Yesterday, a video of a conversation between Andrew Weissman and Jack Smith was getting attention, including from me. The total time on it is an hour and almost 20 minutes. But at the beginning, the first 6 minutes and 20 seconds are the UCL spokesperson giving Weissman’s resume, and after that, Weissman gives Smith’s resume and then asks him about it, and, to a degree, ethical type questions about, e.g., how a righteous prosecution can be determined. My interest is primarily in the Trump**(*) cases, as I suppose is everyone’s here. Given a choice, I would start watching at the 34:43 mark when Andrew asks Jack to explain “special counsel.” But you could certainly wait until about the 42:00 mark. Either way cuts it down significantly

This from Common Dreams is a piece of analysis, and a fairly deep one at that. If you don’t find it helpful, that’s OK. I’m not crazy myself about how the author uses “Israel” as shorthand for “the government of Israel,” but I ay be oversensitive because I too now live in a country whose governmen does horrible things not supported by all the people.

_Dataset records:_
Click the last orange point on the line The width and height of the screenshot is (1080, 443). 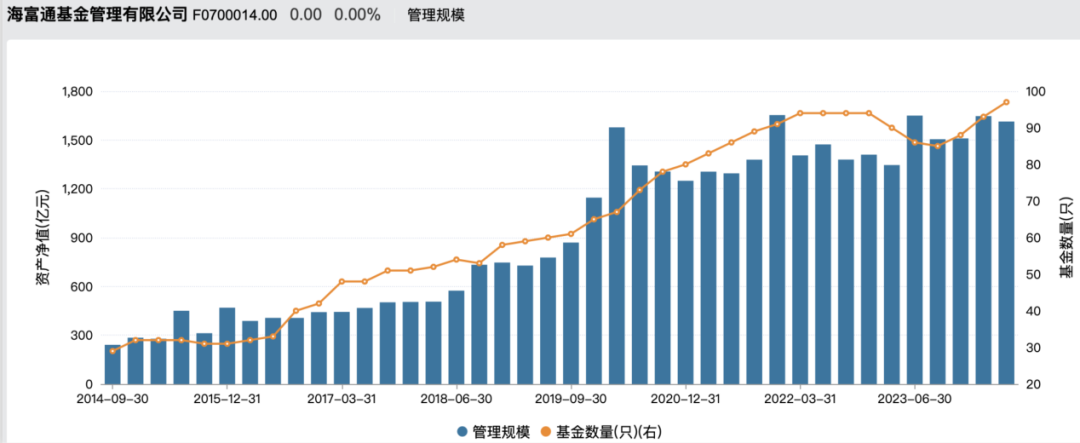pyautogui.click(x=1006, y=102)
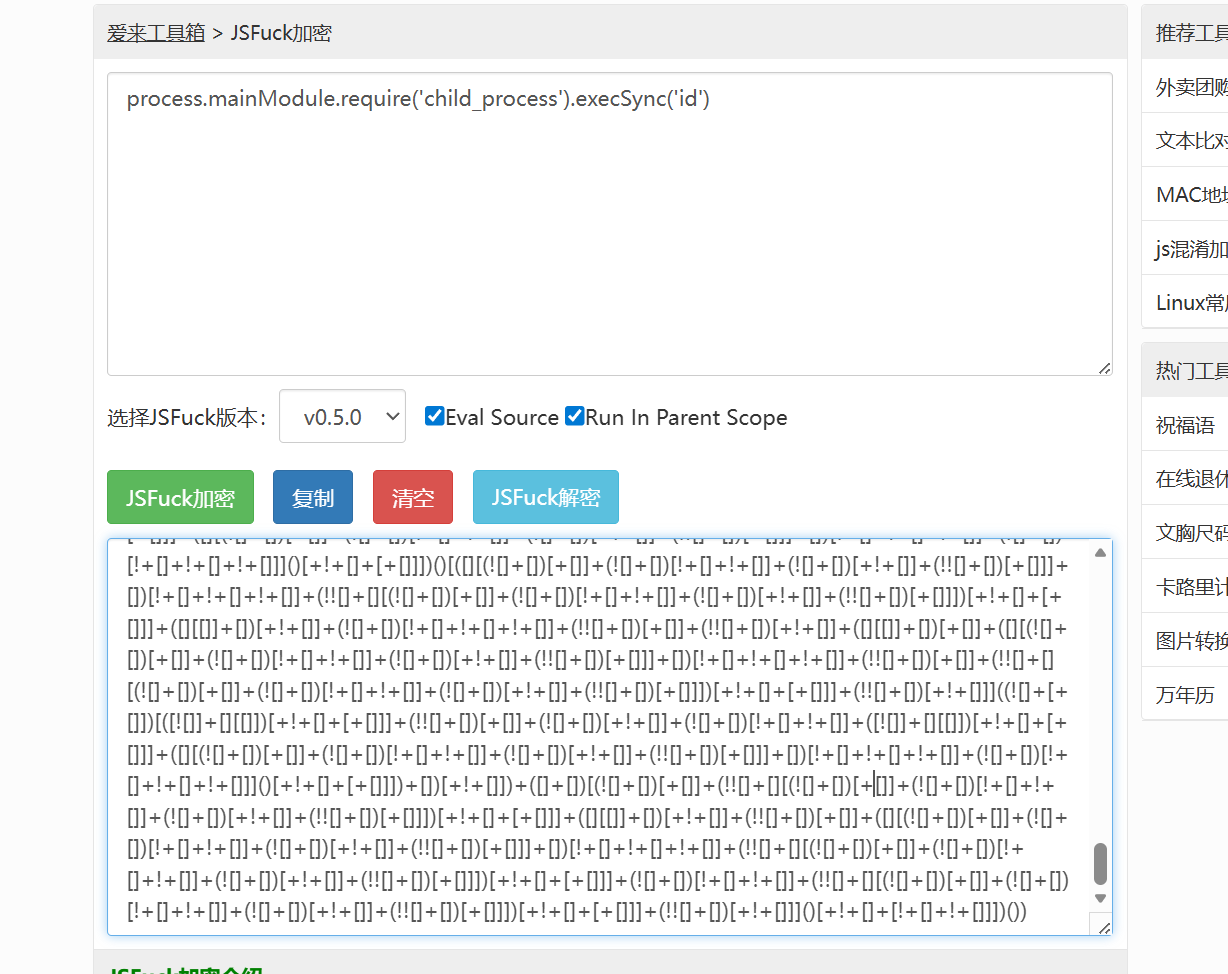1228x974 pixels.
Task: Click inside the encrypted output textarea
Action: 600,737
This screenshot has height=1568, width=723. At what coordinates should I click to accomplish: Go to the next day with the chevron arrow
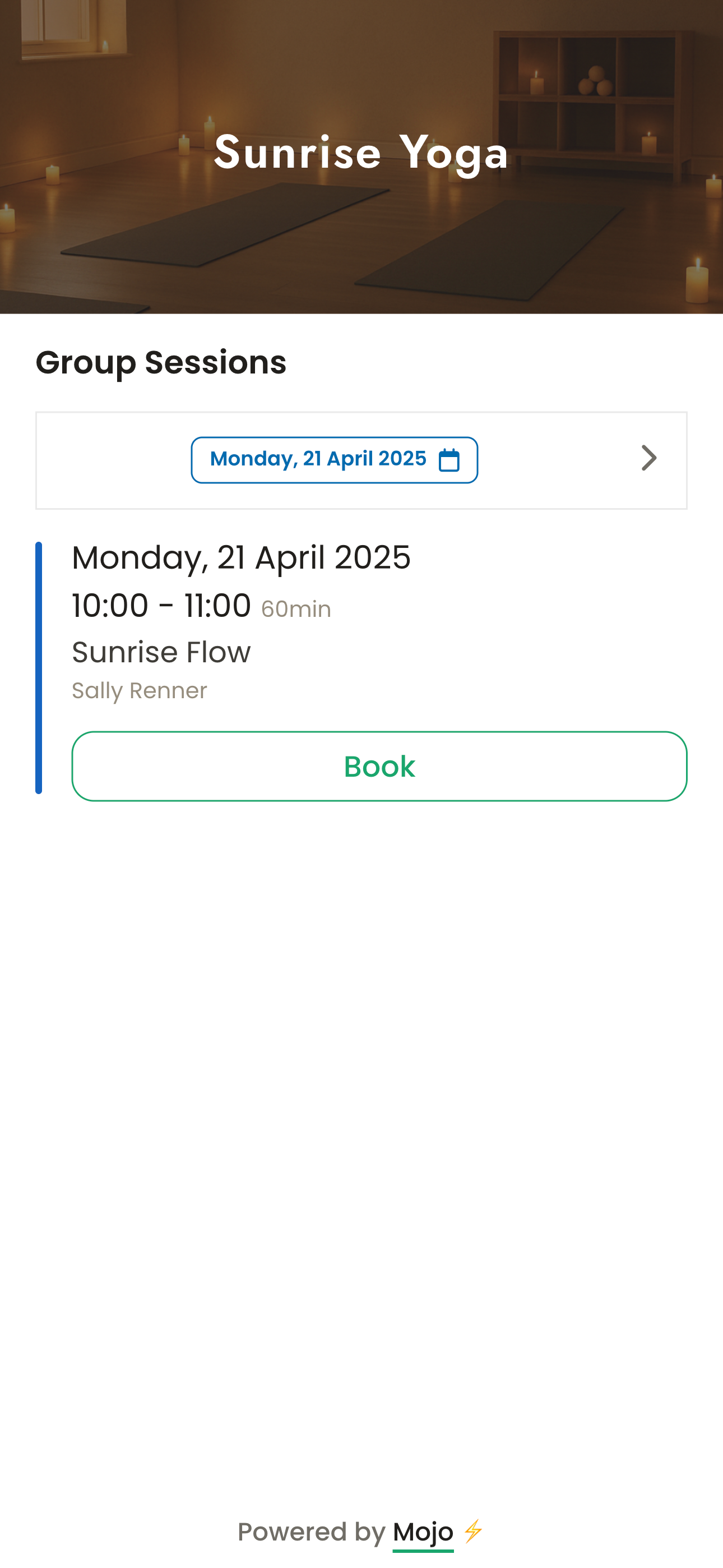click(x=649, y=458)
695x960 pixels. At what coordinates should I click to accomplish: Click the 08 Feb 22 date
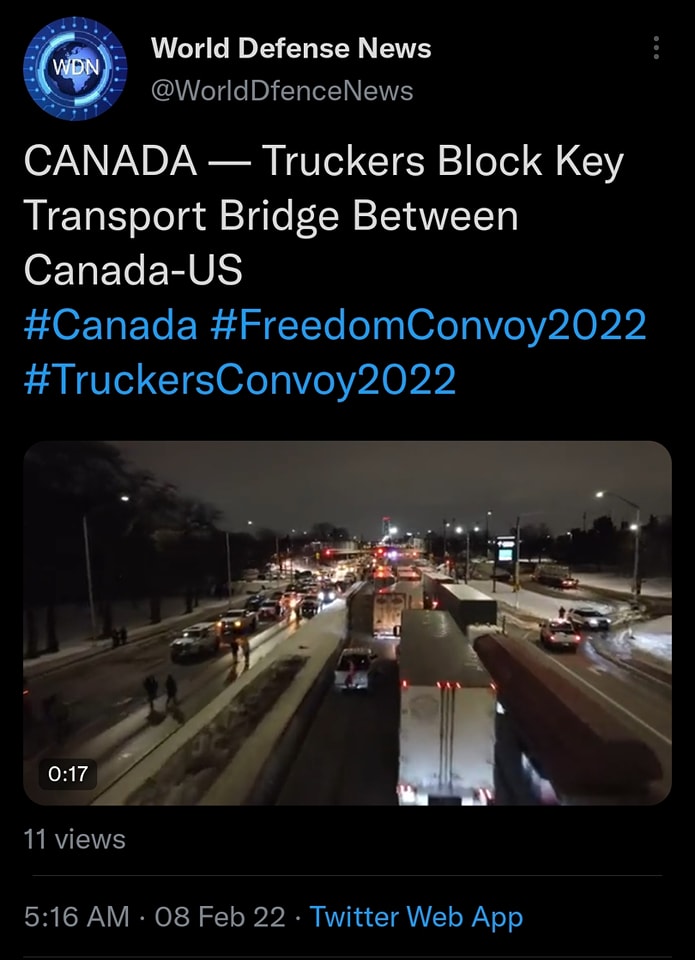pyautogui.click(x=220, y=917)
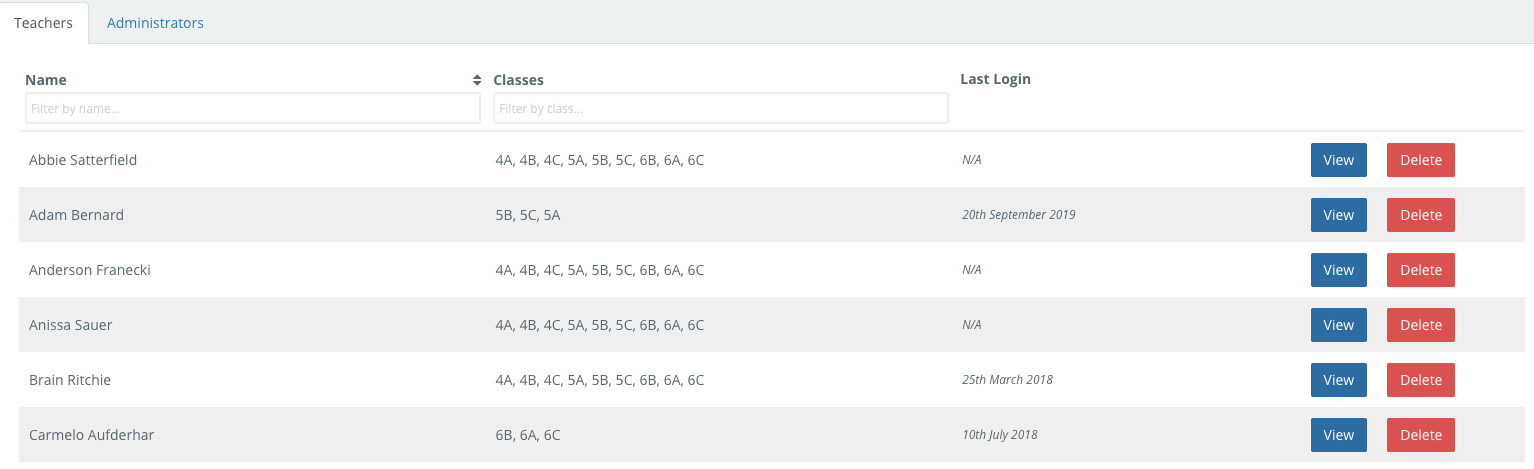Delete the Anissa Sauer row
Viewport: 1534px width, 469px height.
(1420, 325)
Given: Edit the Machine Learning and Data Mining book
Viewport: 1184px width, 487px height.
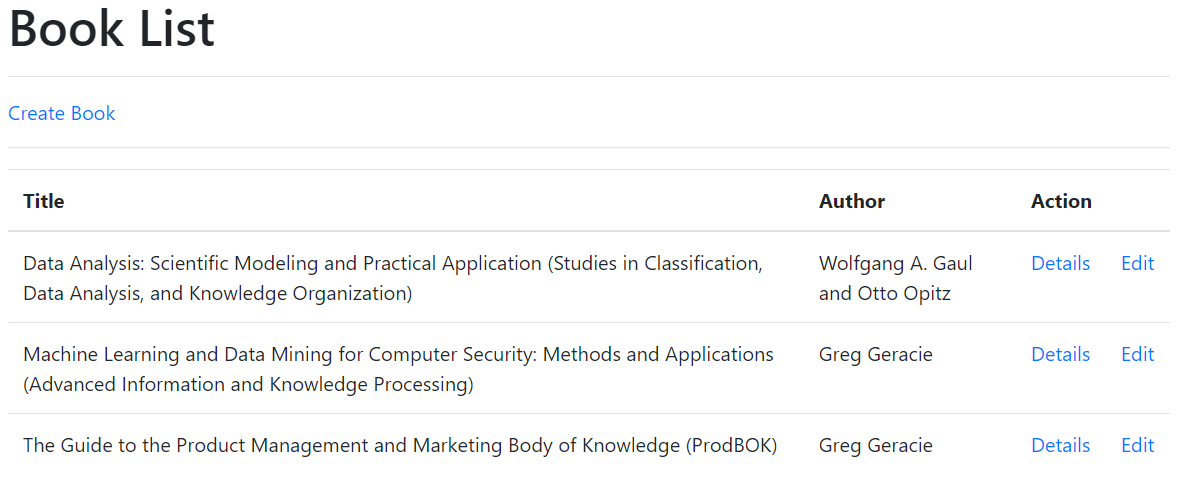Looking at the screenshot, I should click(1137, 354).
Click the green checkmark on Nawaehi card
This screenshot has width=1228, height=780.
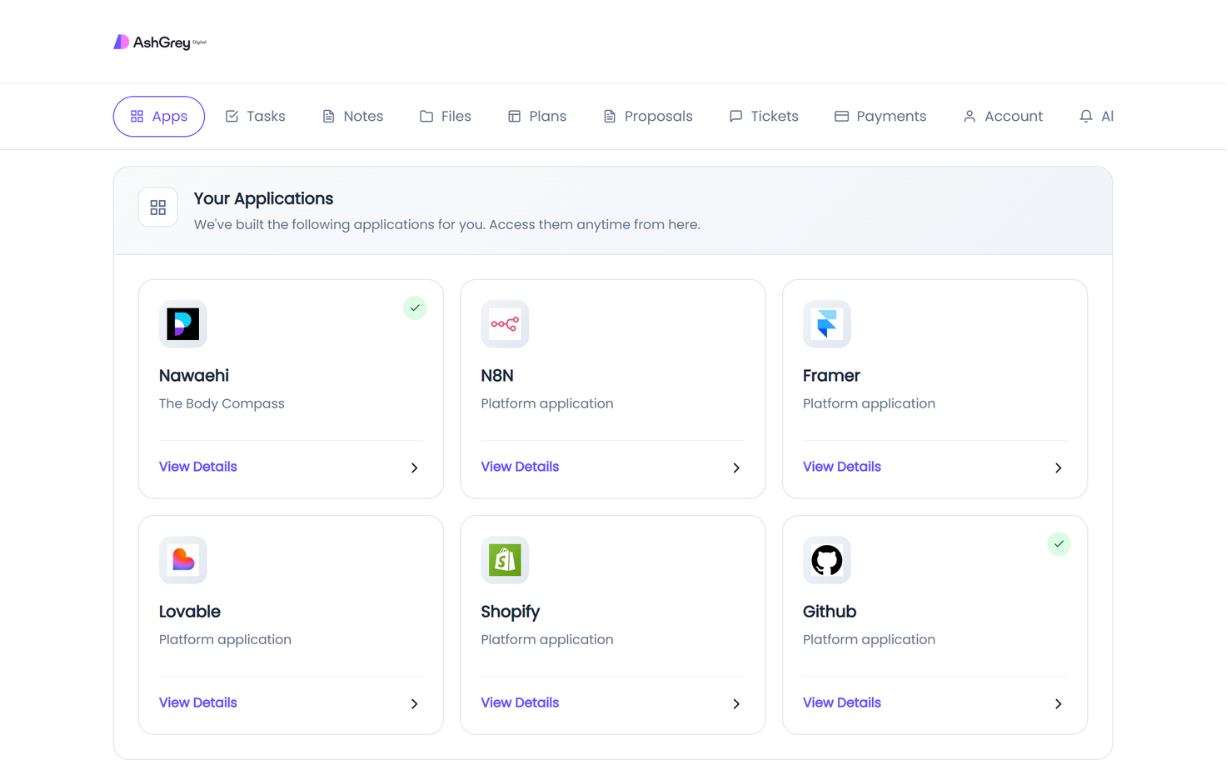(415, 308)
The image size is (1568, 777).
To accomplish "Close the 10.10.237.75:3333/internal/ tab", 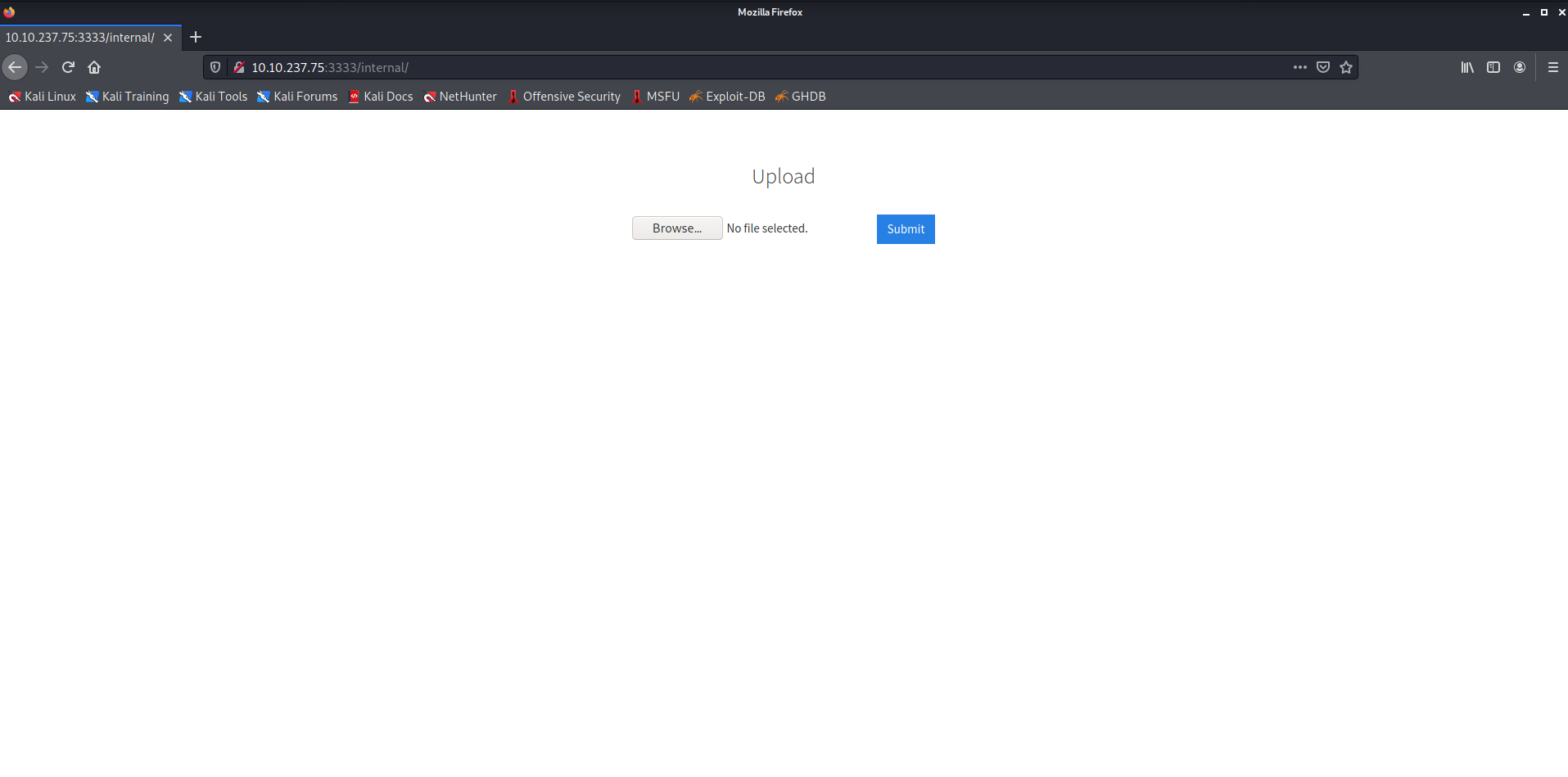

_Exercises:_
A. From the post, copy the passage from "This from Common" to "all the people.".
B. According to the post, at what mark in the video would the writer start watching?
Rely only on the post for what follows.

_Answers in order:_
A.
This from Common Dreams is a piece of analysis, and a fairly deep one at that. If you don’t find it helpful, that’s OK. I’m not crazy myself about how the author uses “Israel” as shorthand for “the government of Israel,” but I ay be oversensitive because I too now live in a country whose governmen does horrible things not supported by all the people.

B. The 34:43 mark, when Andrew asks Jack to explain "special counsel."